While most of the country was gripped by former FBI Director James Comey’s testimony in front of the Senate intelligence committee on Thursday, the U.S. House quietly passed a bill repealing key provisions of the Dodd-Frank Wall Street Reform and Consumer Protection Act.

The Financial Creating Hope and Opportunity for Investors, Consumers and Entrepreneurs (CHOICE) Act passed 233–186, with one Republican, Rep.

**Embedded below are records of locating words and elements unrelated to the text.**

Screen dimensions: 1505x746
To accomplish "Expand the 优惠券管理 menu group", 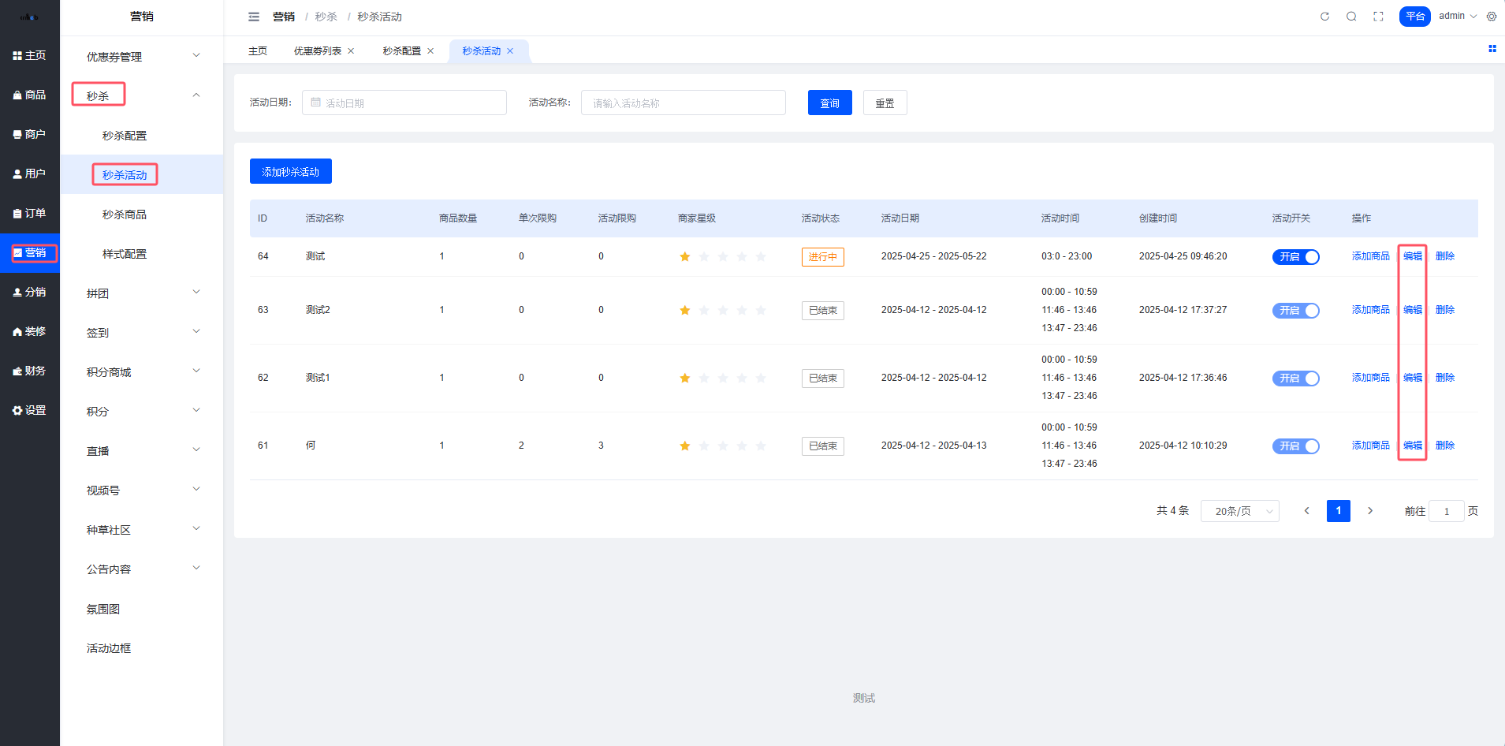I will [142, 57].
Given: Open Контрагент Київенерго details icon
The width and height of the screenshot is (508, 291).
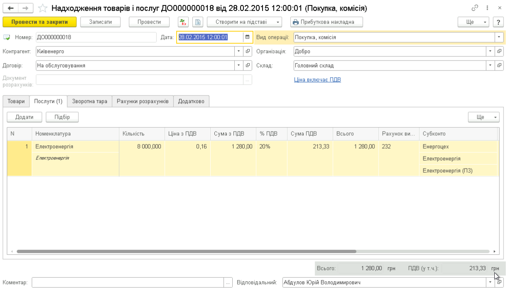Looking at the screenshot, I should tap(248, 51).
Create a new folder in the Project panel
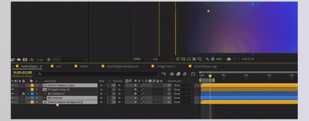The height and width of the screenshot is (121, 309). pyautogui.click(x=19, y=60)
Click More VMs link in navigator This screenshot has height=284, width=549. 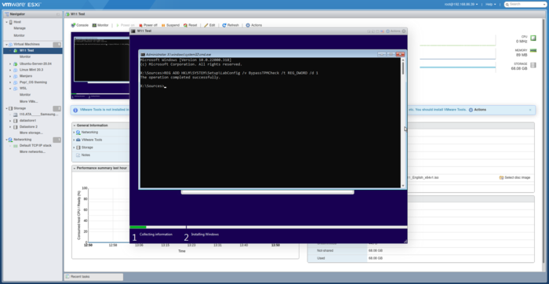(x=29, y=101)
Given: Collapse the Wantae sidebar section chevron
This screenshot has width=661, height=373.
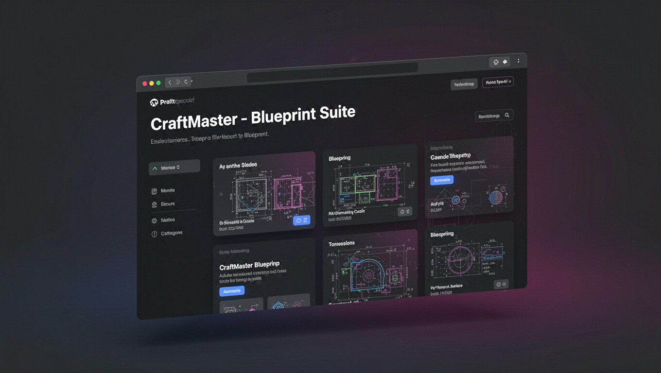Looking at the screenshot, I should (155, 168).
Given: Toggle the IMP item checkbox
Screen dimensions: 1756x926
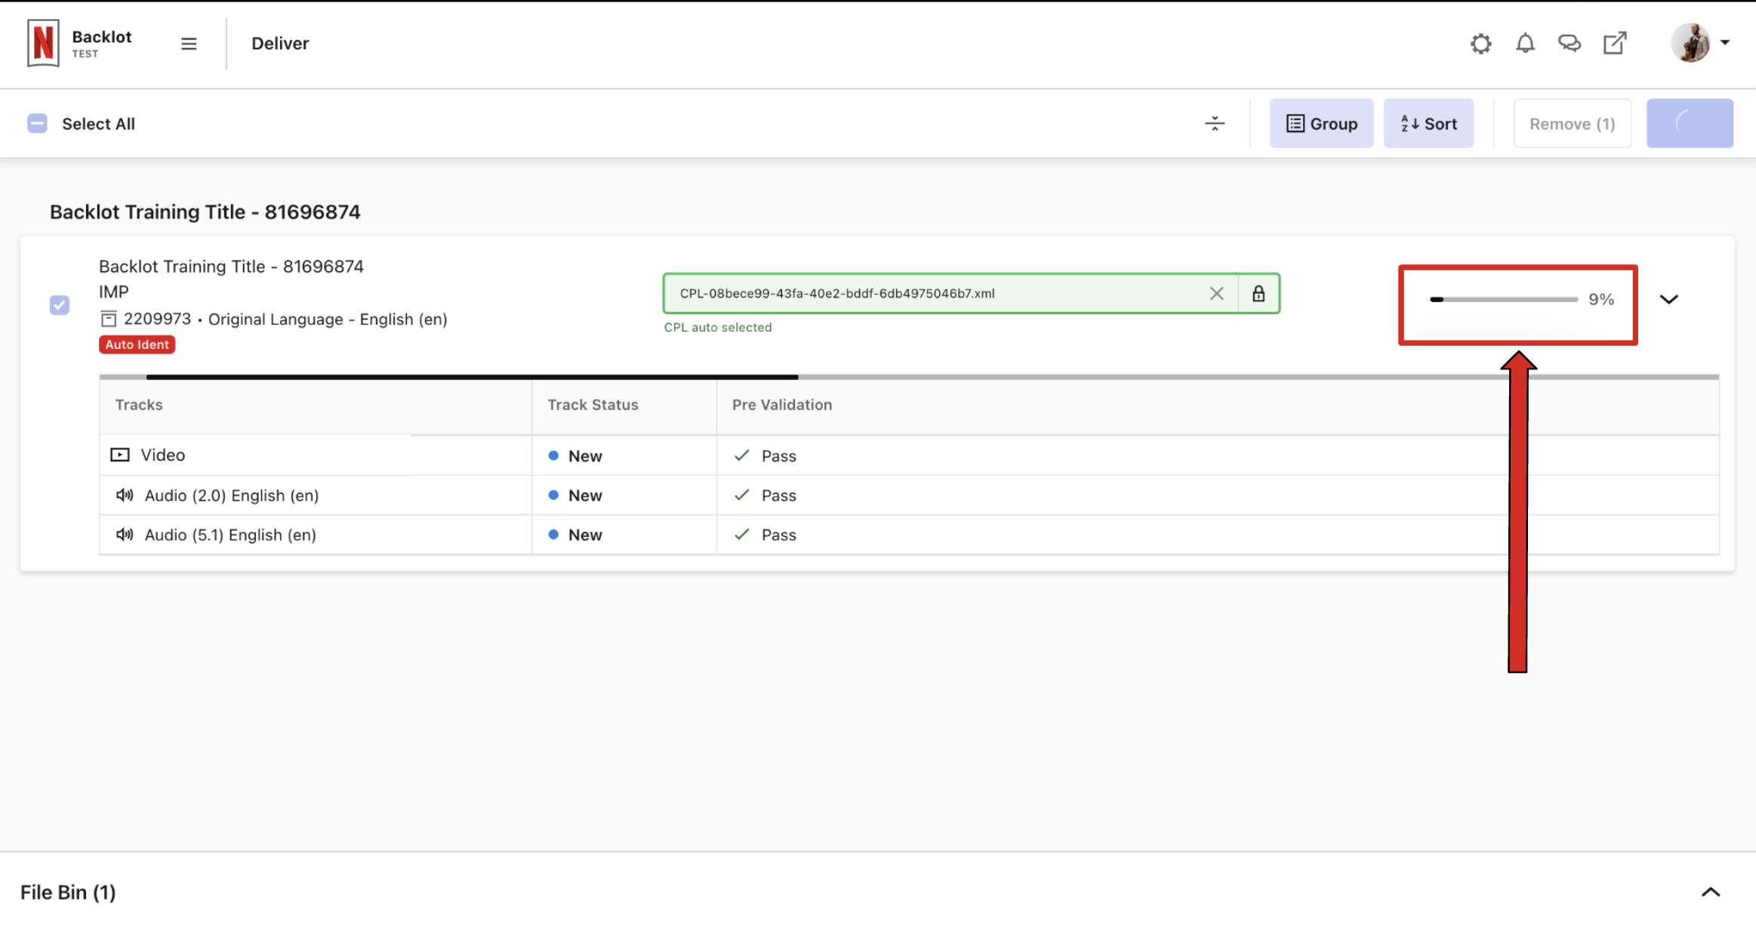Looking at the screenshot, I should coord(59,304).
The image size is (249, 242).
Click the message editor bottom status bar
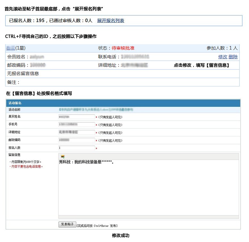coord(148,217)
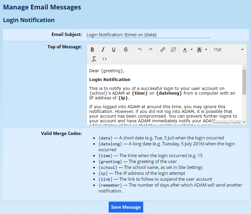
Task: Toggle underline formatting button
Action: coord(114,50)
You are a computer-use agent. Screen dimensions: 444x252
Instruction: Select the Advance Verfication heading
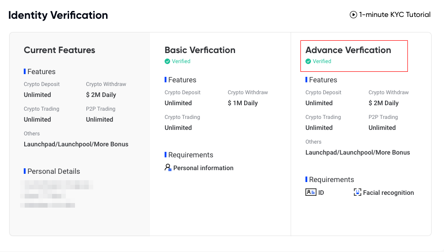point(348,50)
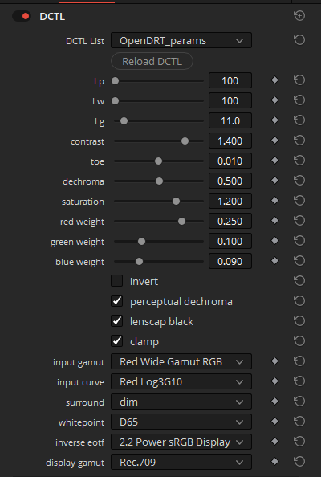This screenshot has height=477, width=321.
Task: Reset the saturation value icon
Action: 299,201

Walter Jones (N.C.), joining Democrats in opposition.

Against the backdrop of the 2008 financial meltdown, former President Obama signed Dodd-Frank into law on July 21, 2010.  As a presidential candidate, New York businessman Donald Trump vowed to overturn the law

Describing the bill as a regulatory monstrosity, House Financial Services Committee Chairman Jeb Hensarling (R-Texas) told reporters one day prior to the bill’s passage:

“Dodd-Frank represents the greatest regulatory burden on our economy, more so than all the other Obama-era regulations combined.  There is a better way: economic growth for all; bank bailouts for none. We will replace bailout with bankruptcy.  We’ll replace Washington micromanagement with market discipline.”

Under provisions of the bill, the Volcker Rule, which prevents government-insured banks from engaging in risky investments, would be eliminated.  Similarly, the CHOICE Act sweeps away regulation on payday lenders and car-title lenders.

Additionally, it would eliminate fiduciary rules on financial advisers and remove a provision which allows the federal government to take over and break up failing banks.

The bill also takes aim at the Consumer Financial Protection Bureau (CFPB), a treasure of the Obama administration, by severely curtailing the bureau’s ability to regulate big banks.  Further, the bill allows the CFPB’s head to be removed by the president and its budget determined entirely by Congress.

The bill now moves to the Senate where its best chances for passage lie with a reconciliation process.